## START EXTRACTED INFORMATION

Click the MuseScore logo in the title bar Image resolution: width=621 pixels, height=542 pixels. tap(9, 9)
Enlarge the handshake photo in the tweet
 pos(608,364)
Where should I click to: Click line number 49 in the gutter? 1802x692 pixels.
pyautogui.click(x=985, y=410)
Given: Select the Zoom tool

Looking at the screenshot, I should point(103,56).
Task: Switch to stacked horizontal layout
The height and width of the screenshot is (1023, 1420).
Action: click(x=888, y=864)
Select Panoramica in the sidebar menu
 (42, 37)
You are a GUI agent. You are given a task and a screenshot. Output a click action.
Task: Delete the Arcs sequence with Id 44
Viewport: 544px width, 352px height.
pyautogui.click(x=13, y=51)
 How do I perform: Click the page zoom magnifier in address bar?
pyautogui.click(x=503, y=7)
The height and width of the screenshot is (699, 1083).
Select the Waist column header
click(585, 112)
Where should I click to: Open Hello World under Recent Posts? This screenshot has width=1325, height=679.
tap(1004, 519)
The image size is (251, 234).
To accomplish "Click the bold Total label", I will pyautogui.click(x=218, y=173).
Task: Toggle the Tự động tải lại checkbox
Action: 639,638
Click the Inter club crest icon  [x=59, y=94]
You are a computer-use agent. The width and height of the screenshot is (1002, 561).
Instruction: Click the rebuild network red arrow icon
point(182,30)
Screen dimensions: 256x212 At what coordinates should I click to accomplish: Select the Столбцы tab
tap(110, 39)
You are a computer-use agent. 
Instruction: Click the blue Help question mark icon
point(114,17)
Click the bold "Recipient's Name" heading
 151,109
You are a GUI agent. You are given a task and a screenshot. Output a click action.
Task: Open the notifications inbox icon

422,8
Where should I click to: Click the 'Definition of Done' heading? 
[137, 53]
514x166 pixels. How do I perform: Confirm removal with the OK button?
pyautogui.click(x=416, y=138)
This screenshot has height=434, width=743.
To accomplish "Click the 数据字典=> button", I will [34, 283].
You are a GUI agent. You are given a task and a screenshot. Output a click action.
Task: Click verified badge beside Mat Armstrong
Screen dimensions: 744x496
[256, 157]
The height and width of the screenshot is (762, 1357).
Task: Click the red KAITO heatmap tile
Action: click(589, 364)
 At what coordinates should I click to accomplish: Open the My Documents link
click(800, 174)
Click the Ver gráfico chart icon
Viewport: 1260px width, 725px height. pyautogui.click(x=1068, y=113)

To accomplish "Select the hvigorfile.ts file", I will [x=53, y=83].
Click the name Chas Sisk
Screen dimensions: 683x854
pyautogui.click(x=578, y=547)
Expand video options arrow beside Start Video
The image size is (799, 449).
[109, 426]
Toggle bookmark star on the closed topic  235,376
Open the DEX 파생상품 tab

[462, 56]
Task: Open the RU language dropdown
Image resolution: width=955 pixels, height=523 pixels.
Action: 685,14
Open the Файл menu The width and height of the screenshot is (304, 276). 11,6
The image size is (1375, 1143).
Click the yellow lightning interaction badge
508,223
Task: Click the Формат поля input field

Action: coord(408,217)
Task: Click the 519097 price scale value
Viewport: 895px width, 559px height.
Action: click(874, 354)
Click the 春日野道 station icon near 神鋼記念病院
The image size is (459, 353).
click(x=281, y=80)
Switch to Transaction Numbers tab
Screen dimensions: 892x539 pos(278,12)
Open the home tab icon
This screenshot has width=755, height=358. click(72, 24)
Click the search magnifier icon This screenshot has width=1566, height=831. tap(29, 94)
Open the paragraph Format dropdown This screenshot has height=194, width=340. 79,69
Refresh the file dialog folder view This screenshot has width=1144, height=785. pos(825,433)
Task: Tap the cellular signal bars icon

## END EXTRACTED INFORMATION

INSTRUCTION | Quote all of the lines above word for word.

ANSWER TO THE EXERCISE |
Click the MuseScore logo in the title bar Image resolution: width=621 pixels, height=542 pixels. tap(9, 9)
Enlarge the handshake photo in the tweet
 pos(608,364)
Where should I click to: Click line number 49 in the gutter? 1802x692 pixels.
pyautogui.click(x=985, y=410)
Given: Select the Zoom tool

Looking at the screenshot, I should point(103,56).
Task: Switch to stacked horizontal layout
The height and width of the screenshot is (1023, 1420).
Action: click(x=888, y=864)
Select Panoramica in the sidebar menu
 (42, 37)
You are a GUI agent. You are given a task and a screenshot. Output a click action.
Task: Delete the Arcs sequence with Id 44
Viewport: 544px width, 352px height.
pyautogui.click(x=13, y=51)
 How do I perform: Click the page zoom magnifier in address bar?
pyautogui.click(x=503, y=7)
The height and width of the screenshot is (699, 1083).
Select the Waist column header
click(585, 112)
Where should I click to: Open Hello World under Recent Posts? This screenshot has width=1325, height=679.
tap(1004, 519)
The image size is (251, 234).
To accomplish "Click the bold Total label", I will pyautogui.click(x=218, y=173).
Task: Toggle the Tự động tải lại checkbox
Action: 639,638
Click the Inter club crest icon  [x=59, y=94]
You are a computer-use agent. The width and height of the screenshot is (1002, 561).
Instruction: Click the rebuild network red arrow icon
point(182,30)
Screen dimensions: 256x212 At what coordinates should I click to accomplish: Select the Столбцы tab
tap(110, 39)
You are a computer-use agent. 
Instruction: Click the blue Help question mark icon
point(114,17)
Click the bold "Recipient's Name" heading
 151,109
You are a GUI agent. You are given a task and a screenshot. Output a click action.
Task: Open the notifications inbox icon

422,8
Where should I click to: Click the 'Definition of Done' heading? 
[137, 53]
514x166 pixels. How do I perform: Confirm removal with the OK button?
pyautogui.click(x=416, y=138)
This screenshot has height=434, width=743.
To accomplish "Click the 数据字典=> button", I will [34, 283].
You are a GUI agent. You are given a task and a screenshot. Output a click action.
Task: Click verified badge beside Mat Armstrong
Screen dimensions: 744x496
[256, 157]
The height and width of the screenshot is (762, 1357).
Task: Click the red KAITO heatmap tile
Action: click(589, 364)
 At what coordinates should I click to accomplish: Open the My Documents link
click(800, 174)
Click the Ver gráfico chart icon
Viewport: 1260px width, 725px height. pyautogui.click(x=1068, y=113)

To accomplish "Select the hvigorfile.ts file", I will [x=53, y=83].
Click the name Chas Sisk
Screen dimensions: 683x854
pyautogui.click(x=578, y=547)
Expand video options arrow beside Start Video
The image size is (799, 449).
[109, 426]
Toggle bookmark star on the closed topic  235,376
Open the DEX 파생상품 tab

[462, 56]
Task: Open the RU language dropdown
Image resolution: width=955 pixels, height=523 pixels.
Action: 685,14
Open the Файл menu The width and height of the screenshot is (304, 276). 11,6
The image size is (1375, 1143).
Click the yellow lightning interaction badge
508,223
Task: Click the Формат поля input field

Action: coord(408,217)
Task: Click the 519097 price scale value
Viewport: 895px width, 559px height.
Action: click(874, 354)
Click the 春日野道 station icon near 神鋼記念病院
The image size is (459, 353).
click(x=281, y=80)
Switch to Transaction Numbers tab
Screen dimensions: 892x539 pos(278,12)
Open the home tab icon
This screenshot has width=755, height=358. click(72, 24)
Click the search magnifier icon This screenshot has width=1566, height=831. tap(29, 94)
Open the paragraph Format dropdown This screenshot has height=194, width=340. 79,69
Refresh the file dialog folder view This screenshot has width=1144, height=785. pos(825,433)
Task: Tap the cellular signal bars icon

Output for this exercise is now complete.